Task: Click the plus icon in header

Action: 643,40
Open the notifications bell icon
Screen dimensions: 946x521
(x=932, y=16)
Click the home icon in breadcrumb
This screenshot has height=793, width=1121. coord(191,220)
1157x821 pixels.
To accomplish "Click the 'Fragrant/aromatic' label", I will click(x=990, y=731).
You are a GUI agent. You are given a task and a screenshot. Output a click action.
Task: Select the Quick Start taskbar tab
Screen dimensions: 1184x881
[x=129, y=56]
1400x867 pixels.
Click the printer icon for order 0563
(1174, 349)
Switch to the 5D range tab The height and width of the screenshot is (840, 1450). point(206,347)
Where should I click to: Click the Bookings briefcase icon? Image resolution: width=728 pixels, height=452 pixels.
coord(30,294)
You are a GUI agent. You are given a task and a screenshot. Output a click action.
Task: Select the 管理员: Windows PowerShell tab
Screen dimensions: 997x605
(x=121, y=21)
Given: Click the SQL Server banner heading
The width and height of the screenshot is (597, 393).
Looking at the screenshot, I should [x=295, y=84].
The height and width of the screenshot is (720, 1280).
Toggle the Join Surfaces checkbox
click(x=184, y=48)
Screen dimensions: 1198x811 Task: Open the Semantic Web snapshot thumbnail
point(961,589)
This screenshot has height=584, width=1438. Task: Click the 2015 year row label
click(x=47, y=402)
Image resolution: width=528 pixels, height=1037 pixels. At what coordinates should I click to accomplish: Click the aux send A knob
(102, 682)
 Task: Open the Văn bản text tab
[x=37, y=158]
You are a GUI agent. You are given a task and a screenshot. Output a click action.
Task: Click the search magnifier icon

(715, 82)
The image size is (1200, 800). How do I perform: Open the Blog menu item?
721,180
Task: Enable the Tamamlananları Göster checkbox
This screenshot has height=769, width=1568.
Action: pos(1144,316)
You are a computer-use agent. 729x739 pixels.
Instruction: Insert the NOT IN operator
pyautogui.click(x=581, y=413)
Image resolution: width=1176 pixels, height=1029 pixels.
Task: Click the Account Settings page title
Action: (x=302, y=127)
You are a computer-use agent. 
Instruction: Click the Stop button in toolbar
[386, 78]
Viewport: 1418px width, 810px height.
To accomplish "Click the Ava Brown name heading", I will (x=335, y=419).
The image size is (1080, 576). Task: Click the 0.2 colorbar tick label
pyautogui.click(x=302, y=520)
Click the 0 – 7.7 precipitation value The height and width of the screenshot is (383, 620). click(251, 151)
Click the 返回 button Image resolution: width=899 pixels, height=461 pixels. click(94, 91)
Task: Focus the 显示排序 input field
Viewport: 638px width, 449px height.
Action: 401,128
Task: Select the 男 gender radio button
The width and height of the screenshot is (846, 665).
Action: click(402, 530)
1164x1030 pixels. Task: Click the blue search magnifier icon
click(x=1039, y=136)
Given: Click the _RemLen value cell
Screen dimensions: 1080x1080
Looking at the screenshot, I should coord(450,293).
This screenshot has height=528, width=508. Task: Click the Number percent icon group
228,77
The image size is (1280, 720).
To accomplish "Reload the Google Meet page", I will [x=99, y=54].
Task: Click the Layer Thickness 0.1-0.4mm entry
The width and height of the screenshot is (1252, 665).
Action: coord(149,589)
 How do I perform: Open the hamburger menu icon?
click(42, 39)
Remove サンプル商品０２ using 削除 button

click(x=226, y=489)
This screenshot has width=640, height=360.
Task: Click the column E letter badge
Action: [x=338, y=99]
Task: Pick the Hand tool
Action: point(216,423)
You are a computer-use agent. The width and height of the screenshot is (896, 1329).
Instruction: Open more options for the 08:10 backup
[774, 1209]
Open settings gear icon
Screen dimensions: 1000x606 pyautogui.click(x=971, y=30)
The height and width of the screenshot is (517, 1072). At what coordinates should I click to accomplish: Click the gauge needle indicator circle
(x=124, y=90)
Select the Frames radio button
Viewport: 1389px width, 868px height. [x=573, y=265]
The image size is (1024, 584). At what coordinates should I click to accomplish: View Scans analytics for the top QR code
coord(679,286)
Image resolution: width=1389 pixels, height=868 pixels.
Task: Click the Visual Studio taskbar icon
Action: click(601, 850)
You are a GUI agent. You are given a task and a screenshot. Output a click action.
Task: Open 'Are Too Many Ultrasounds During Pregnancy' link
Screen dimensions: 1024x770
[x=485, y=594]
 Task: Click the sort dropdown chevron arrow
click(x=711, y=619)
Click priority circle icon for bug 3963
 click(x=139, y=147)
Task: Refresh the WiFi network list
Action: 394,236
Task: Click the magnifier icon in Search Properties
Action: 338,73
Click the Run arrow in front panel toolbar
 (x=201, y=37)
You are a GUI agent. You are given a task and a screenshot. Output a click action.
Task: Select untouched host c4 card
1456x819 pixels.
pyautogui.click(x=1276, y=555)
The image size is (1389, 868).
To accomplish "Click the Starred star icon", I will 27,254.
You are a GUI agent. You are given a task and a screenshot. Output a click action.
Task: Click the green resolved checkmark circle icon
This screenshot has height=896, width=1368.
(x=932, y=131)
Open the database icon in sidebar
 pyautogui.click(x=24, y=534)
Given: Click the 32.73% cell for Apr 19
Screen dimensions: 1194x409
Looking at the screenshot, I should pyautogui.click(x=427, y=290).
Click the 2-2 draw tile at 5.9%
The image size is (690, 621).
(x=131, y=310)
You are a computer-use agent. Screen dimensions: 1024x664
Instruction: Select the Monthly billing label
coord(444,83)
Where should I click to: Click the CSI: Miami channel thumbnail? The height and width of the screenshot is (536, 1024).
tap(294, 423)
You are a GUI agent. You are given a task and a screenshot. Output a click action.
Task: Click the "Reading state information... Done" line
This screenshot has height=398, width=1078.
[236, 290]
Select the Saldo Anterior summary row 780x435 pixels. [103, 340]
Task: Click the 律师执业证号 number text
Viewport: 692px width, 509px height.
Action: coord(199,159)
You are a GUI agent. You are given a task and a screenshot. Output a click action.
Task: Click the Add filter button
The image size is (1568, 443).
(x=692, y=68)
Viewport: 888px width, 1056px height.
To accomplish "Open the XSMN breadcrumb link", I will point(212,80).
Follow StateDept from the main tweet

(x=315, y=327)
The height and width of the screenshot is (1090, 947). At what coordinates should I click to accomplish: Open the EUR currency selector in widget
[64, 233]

DIRECTIONS FOR THIS TASK: Show the lines of the records that include the string "cell".

ANSWER SECTION:
Given: Click the _RemLen value cell
Given: Click the 32.73% cell for Apr 19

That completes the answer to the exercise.